Laughter and secret smiles, the clink of bottles in a bag. Sunglasses, cologne, ice-cream, skin on skin, those curls just begging to be pulled. Two-stroke smoke, wind rushing through his hair, hand in hand and bare feet on warm sand. Dusk falling, but who cared? The sun rising, and still going strong. No time to breathe and yet all the time in the world. Friendship, freedom, happiness.
That was summer, encompassed in one paragraph, a jumble of words and feelings and longing that couldn’t properly be expressed. Louis was no Keats, no Cummings, and he knew he couldn’t explain it even if he sat there for years. But he didn’t have to, because he had the memories and he knew exactly how the sea sparkled in the sun, the exact sound of JB’s laugh, and the exact shade of the 2€ wine they’d picked up from the Carrefour.
It contrasted. Horribly. Jarringly. Now was just different. It wasn’t summer anymore. Summer was long gone. Freedom to choose was something to fight for, not an everyday gift. Sometimes when he closed his eyes he could take himself back to the moment, lose himself in the past, but then he always had to face reality again – however much he tried not to.
He was almost sure JB wouldn’t see the same boy in him now. Gone was the easy smile, the sense of relaxation, and the world was once more something to struggle against. His father had threatened to remove him from Sonora if he didn’t shape up, behave as was expected, and Louis couldn’t risk that. How would he survive, trapped in a dreary house, away from Emmy-Lou and everything else? Quite simply, he couldn’t. The future seemed bleak, an endless cycle of schmoozing and fancy dinners, of accepting prejudice and discrimination as facets of normal life. He would have to take his place as Louis Valois, a privileged heir who should be looked up to and worshipped. He would have to hate it silently, accept that he had to follow in the path his father had laid out for him.
Was this to be the rest of his life?
A sudden rage filled him, and he ran an angry hand through his hair. No. Damn them, damn their rules, and damn their controlling expectations. He was Louis, and he wasn’t going to be anyone he didn’t want to be. He’d been toying with an idea for a long time now, resentment stewing under his skin as he’d seemingly accepted his father’s decisions, and all of a sudden it wasn’t enough to stay silent and do nothing. The world seemed to grow sharper around him, a newfound clarity that reflected his inner decision. He stood up straight, the path ahead of him suddenly seeming clear. He knew what he had to do and, perhaps more practically, he knew who he needed by his side.
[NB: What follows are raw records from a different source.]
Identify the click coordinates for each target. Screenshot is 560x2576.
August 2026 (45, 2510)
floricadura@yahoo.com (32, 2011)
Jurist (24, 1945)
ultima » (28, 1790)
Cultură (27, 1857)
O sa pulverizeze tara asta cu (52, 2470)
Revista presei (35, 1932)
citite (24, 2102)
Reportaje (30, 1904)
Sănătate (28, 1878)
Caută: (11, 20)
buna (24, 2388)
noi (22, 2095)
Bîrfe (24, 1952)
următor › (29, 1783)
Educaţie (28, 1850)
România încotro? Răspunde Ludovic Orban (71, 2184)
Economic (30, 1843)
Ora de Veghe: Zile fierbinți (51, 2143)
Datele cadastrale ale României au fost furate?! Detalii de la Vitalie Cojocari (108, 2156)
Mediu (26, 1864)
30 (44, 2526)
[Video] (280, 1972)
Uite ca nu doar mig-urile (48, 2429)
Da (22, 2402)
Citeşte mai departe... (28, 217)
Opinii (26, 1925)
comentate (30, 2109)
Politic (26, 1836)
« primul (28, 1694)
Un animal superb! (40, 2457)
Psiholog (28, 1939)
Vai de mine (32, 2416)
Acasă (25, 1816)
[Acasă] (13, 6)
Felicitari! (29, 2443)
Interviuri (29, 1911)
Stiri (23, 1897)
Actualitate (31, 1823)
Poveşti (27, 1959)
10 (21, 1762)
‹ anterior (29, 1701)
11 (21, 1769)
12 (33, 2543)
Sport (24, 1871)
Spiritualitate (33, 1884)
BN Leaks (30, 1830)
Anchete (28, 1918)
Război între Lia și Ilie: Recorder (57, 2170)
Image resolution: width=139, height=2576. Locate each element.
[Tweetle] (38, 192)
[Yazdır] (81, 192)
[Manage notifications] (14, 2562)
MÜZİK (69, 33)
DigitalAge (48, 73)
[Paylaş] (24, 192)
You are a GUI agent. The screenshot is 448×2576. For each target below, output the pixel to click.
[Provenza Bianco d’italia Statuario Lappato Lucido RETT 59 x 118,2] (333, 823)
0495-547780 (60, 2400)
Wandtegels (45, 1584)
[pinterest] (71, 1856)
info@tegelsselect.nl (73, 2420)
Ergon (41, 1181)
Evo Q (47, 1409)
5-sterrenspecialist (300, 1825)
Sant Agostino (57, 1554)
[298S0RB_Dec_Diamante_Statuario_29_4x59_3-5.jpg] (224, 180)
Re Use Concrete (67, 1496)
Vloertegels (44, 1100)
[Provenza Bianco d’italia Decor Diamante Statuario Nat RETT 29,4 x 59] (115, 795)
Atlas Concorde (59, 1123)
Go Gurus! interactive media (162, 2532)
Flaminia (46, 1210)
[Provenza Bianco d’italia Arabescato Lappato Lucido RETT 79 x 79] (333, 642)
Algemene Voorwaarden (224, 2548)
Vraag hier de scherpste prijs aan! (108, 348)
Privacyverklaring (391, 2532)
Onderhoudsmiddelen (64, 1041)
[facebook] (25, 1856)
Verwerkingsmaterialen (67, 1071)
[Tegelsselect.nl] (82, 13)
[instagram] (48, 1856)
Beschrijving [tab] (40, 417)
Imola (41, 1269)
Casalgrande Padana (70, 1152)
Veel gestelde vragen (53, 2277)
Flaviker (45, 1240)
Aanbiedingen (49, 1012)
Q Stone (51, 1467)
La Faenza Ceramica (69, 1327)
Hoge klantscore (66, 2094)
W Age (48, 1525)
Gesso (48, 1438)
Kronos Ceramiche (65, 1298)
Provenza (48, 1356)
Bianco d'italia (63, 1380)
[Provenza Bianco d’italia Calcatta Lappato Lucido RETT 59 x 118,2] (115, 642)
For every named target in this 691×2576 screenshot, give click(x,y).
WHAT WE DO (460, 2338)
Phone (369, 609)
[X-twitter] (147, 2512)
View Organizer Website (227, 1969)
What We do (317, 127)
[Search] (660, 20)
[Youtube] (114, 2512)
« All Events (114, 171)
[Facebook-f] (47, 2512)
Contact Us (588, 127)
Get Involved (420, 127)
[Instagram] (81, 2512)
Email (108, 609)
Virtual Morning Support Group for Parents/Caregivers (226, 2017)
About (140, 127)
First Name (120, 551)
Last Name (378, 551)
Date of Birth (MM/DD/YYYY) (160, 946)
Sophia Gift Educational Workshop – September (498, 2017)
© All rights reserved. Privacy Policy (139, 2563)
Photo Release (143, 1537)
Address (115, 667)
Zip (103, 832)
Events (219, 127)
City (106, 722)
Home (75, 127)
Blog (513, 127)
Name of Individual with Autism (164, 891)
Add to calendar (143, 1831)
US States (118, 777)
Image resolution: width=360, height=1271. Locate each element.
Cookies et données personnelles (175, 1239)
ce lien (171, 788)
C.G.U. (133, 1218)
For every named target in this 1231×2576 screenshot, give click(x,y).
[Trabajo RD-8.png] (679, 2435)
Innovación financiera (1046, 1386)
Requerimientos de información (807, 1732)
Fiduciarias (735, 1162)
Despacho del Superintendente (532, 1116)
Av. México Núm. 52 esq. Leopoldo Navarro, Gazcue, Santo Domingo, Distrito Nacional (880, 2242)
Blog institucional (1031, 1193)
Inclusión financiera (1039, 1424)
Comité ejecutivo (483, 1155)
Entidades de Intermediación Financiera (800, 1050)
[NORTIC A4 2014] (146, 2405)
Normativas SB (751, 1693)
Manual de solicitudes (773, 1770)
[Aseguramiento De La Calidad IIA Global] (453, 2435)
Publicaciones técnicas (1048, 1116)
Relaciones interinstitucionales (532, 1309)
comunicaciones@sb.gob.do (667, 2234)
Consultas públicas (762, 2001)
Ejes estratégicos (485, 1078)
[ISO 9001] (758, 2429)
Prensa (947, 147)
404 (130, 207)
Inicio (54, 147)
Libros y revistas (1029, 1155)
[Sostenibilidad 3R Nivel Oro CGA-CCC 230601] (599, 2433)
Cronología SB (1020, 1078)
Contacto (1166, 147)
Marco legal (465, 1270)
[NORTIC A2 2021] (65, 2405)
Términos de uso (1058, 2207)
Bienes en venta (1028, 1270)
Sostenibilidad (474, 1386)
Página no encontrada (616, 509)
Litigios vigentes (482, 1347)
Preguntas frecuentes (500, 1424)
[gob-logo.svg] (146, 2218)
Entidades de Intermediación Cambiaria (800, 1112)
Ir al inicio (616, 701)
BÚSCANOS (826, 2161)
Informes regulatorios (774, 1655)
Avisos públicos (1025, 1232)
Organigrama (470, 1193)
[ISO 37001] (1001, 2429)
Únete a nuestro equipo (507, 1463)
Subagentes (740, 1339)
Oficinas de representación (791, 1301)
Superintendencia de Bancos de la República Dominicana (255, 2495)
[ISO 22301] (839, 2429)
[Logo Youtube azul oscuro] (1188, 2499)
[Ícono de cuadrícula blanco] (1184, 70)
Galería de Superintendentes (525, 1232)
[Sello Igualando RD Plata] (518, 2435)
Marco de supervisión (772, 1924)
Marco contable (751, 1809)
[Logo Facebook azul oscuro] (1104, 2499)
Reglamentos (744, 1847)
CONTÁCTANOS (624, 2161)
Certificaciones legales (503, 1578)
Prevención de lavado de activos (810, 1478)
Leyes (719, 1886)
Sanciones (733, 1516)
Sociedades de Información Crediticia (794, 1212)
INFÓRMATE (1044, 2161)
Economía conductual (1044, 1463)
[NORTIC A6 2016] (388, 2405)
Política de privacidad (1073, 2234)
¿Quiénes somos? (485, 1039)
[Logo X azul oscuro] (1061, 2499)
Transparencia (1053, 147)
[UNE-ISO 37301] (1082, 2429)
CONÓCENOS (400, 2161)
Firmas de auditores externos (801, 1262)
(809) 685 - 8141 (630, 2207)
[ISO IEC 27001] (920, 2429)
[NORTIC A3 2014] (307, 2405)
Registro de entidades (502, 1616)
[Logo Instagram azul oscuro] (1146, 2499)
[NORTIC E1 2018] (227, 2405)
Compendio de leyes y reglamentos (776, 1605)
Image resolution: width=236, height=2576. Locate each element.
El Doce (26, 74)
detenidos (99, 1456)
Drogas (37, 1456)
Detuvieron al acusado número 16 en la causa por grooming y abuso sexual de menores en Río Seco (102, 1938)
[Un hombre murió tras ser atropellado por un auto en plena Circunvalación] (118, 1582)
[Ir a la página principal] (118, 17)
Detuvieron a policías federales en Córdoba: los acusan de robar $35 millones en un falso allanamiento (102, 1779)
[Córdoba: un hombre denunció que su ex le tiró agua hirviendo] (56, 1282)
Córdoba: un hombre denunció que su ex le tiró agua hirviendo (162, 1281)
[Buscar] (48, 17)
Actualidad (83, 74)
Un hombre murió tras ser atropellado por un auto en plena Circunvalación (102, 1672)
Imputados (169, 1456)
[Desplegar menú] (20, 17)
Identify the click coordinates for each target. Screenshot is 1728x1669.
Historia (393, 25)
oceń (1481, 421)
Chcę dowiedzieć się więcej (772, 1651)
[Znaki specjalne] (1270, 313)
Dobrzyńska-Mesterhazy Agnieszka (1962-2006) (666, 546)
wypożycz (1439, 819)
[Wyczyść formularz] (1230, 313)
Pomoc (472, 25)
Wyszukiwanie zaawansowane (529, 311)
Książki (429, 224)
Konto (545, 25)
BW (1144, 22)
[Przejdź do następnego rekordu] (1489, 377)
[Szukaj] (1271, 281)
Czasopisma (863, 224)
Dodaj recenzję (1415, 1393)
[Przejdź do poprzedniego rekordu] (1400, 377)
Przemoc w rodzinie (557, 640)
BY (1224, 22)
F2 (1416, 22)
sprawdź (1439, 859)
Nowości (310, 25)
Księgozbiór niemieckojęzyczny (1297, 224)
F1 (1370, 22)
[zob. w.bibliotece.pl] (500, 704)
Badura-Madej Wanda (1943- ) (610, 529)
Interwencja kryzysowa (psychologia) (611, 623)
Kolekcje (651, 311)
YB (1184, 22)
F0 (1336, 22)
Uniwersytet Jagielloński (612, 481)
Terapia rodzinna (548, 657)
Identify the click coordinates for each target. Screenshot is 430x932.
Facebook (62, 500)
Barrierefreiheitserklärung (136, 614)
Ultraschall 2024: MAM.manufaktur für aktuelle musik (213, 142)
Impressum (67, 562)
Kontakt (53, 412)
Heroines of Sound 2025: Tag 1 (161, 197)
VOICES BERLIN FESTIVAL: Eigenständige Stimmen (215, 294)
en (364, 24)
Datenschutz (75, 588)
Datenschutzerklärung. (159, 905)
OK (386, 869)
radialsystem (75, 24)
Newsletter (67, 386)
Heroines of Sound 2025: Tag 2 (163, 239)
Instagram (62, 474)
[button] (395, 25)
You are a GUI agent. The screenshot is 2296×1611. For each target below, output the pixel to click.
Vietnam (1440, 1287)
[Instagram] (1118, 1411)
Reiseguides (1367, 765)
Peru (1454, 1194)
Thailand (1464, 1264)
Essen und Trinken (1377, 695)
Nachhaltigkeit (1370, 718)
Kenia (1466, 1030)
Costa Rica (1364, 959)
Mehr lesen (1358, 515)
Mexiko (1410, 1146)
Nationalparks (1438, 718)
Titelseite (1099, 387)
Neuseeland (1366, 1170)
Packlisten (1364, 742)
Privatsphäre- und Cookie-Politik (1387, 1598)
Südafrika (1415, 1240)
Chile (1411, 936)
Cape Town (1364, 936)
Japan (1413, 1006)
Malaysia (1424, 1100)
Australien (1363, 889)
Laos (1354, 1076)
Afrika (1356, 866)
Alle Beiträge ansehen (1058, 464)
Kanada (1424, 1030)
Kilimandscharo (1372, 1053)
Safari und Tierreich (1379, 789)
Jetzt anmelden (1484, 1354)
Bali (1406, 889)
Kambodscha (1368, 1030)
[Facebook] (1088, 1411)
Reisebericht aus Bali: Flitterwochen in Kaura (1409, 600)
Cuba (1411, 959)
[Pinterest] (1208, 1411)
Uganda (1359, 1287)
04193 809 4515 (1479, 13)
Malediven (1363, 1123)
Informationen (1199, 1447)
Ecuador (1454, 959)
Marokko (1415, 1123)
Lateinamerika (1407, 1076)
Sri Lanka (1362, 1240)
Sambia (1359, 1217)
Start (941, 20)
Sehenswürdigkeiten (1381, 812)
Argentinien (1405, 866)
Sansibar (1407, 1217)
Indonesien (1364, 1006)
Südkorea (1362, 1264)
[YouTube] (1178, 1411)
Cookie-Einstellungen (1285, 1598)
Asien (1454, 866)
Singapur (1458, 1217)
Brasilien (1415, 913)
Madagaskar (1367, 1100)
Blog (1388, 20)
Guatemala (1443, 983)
The enormity of what he was about to do was daunting but he would do this, step by step. Standing up from where he’d been sitting on the floor (when had he sat down on the floor?), he went over to his desk. Pulling a quill from his bag, he put ink to parchment and started writing a lesson to his cousin. Juliette had managed to escape from the madness that was French pureblood society. Maybe she would be able to help him do the same.